§ **TEXT EXTRACT**
As our paper demonstrates, the calculation of the SCC is less science than alchemy. It is also – like much of cost-benefit analysis – a very strange way of making decisions. Cost-benefit analysis sounds like common sense: weigh the costs of an action against the benefits. A good policy will have net benefits; a bad policy, net costs. Simple.

Well, actually, no, not so simple. There are (at least) three big problems:

Problem #1: When it comes to the greenhouse gas emissions (and many other environmental issues) we can’t measure the costs and benefits with any accuracy. We’ve never filled the atmosphere with CO2 before. We’ve never tried to remove large quantities of CO2 from the atmosphere before. Some of the important consequences of climate change, such as the loss of human lives and risks of extinction of endangered species, simply don’t have meaningful prices (although economists have at times made up dollar values for them). And many of the costs of halting emissions and benefits of averting damages will occur well into the future. That’s a lot of uncertainty, which doesn’t tend to increase the accuracy of economic predictions.

Problem #2: Many of the costs and benefits will affect not us, but our great-grandchildren, and there is a fair amount of disagreement (a least among economists) about how to weigh these future impacts in the decisions we make today. Some (like me) say we should weigh all damages equally regardless of whether it is us or our descendants that suffer the costs. Others feel that future costs (and benefits) are worth far less than those that take place today.

Problem #3: While climate policy will benefit humanity as a whole, the costs of reducing emissions and the benefits of avoiding a climate catastrophe will impact different people differently. Most people will be net gainers from climate policy (more benefits than costs), but some will be net losers (more costs than benefits). This is true both across generations – future generations are the biggest net gainers from climate policy – and among the Earth’s population today. As a broad generalization, poorer people have more to gain from climate policy. The more one weighs the interests of the net losers compared with the net gainers, then, the less one will conclude that we should do to avert climate change.

§ **INFORMATION PROVIDED**
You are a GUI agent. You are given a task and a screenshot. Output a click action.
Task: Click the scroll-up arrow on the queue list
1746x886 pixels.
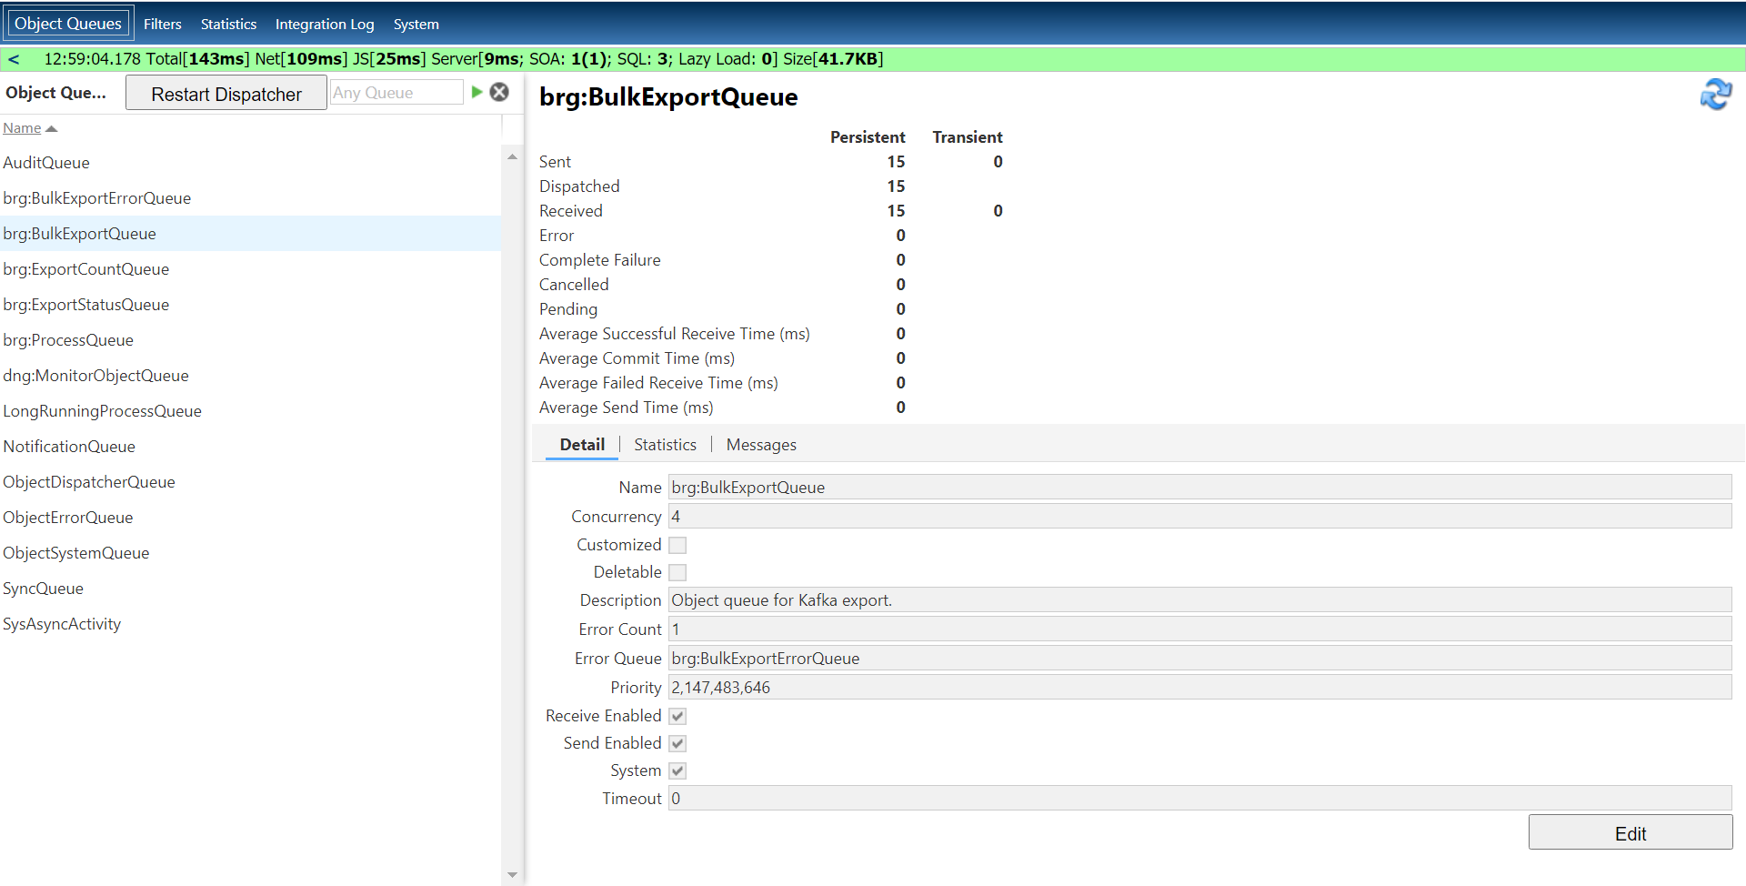pos(512,156)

§ **TASK SET**
(1) Rewrite the cost-benefit analysis passage from "As our paper" up to and including "net costs. Simple.", substituting "guesswork" for "alchemy".
(2) Write the next part of the cost-benefit analysis passage, continuing from where it stops.

§ **ANSWERS**
(1)
As our paper demonstrates, the calculation of the SCC is less science than guesswork. It is also – like much of cost-benefit analysis – a very strange way of making decisions. Cost-benefit analysis sounds like common sense: weigh the costs of an action against the benefits. A good policy will have net benefits; a bad policy, net costs. Simple.

(2)
In short, cost-benefit analysis is complicated, and its results are open to a lot of interpretation. Regrettably, that is how the U.S. government makes decisions about environmental issues. In a cost-benefit analysis of emission reducing policies, the social cost of carbon is the benefit from each one-ton reduction in carbon emissions (it’s the damage that doesn’t happen, and thus, a benefit). A bigger SCC means a bigger benefit from reducing emissions, making it more likely that any particular carbon reduction policy will pass muster as delivering greater benefits than costs.

There is no way to truly measure the SCC. (Seriously, all climate damages throughout time reduced to one figure in today’s dollars? If you really have faith in such a figure, I have a bridge in Brooklyn that I’d like to sell you.) The Obama administration should consider looking at the problem of emissions abatement from an entirely different angle: For example, by how much do we need or want to reduce U.S. emissions, and what’s the cheapest way to do that? Alternatively, how much can we afford to devote to insuring ourselves against the danger of catastrophic climate change? Decisions made from starting points like these are far more likely than cost-benefit analysis to result in a climate policy that is both effective and economical.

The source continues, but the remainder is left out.